How Do You Integrate Expressions Like These?

[askor]

How do you you integrate expressions like these?

1. $\frac{1}{\sqrt{x^3 + 3}}$
2. $\frac{1}{\sqrt{x^4 + 3}}$
3. $\frac{1}{x \sqrt{x^5 + 3}}$
4. $\frac{1}{x^2 \sqrt{x^3 + 3}}$
5. $\frac{1}{x^3 \sqrt{x^3 + 3}}$
6. $\frac{1}{x^4 \sqrt{x^3 + 3}}$
7. $\frac{1}{x^5 \sqrt{x^3 + 3}}$

Does trigonometry substitution still eligible?

If not, what method to integrates these expressions?

 

[Mark44]

How do you you integrate expressions like these?

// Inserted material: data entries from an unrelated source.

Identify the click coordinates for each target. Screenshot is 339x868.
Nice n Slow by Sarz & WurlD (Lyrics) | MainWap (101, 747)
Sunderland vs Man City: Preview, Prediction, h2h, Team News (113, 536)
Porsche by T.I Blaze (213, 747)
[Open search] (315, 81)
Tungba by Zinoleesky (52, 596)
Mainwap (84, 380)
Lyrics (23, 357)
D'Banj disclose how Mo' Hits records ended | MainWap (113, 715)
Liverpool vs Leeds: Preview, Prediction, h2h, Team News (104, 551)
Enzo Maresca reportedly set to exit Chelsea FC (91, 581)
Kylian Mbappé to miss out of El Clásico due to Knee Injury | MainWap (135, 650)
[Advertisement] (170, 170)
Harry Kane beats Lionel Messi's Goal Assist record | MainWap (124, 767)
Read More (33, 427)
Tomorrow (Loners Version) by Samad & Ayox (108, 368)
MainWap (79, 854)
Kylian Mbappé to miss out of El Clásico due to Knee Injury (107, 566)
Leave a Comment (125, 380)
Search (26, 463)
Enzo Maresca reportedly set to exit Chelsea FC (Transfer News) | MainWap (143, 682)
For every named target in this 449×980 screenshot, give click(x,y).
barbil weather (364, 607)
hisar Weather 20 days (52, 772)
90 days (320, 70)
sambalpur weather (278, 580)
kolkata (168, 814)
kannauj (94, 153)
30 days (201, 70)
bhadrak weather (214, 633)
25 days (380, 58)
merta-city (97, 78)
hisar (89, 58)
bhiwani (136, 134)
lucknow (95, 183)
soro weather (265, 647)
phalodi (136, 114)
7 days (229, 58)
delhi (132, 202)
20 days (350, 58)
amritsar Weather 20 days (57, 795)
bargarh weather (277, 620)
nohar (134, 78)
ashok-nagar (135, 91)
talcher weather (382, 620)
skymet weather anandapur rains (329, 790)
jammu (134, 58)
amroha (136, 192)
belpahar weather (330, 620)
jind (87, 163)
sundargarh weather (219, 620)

1. $\frac{1}{\sqrt{x^3 + 3}}$
2. $\frac{1}{\sqrt{x^4 + 3}}$
3. $\frac{1}{x \sqrt{x^5 + 3}}$
4. $\frac{1}{x^2 \sqrt{x^3 + 3}}$
5. $\frac{1}{x^3 \sqrt{x^3 + 3}}$
6. $\frac{1}{x^4 \sqrt{x^3 + 3}}$
7. $\frac{1}{x^5 \sqrt{x^3 + 3}}$

Does trigonometry substitution still eligible?

If not, what method to integrates these expressions?

I don't think trig substitution could be used in any of them. If #2 were $\frac x {x^4 + 3}$ instead of what you wrote, then it would be susceptible to a trig substitution. What you have an integral that involves a square root of a sum or difference of squares, then trig substitution is a reasonable choice of method. Otherwise the integrals get pretty tricky and might not have nice, closed form solutions.

 

[PeroK]

How do you you integrate expressions like these?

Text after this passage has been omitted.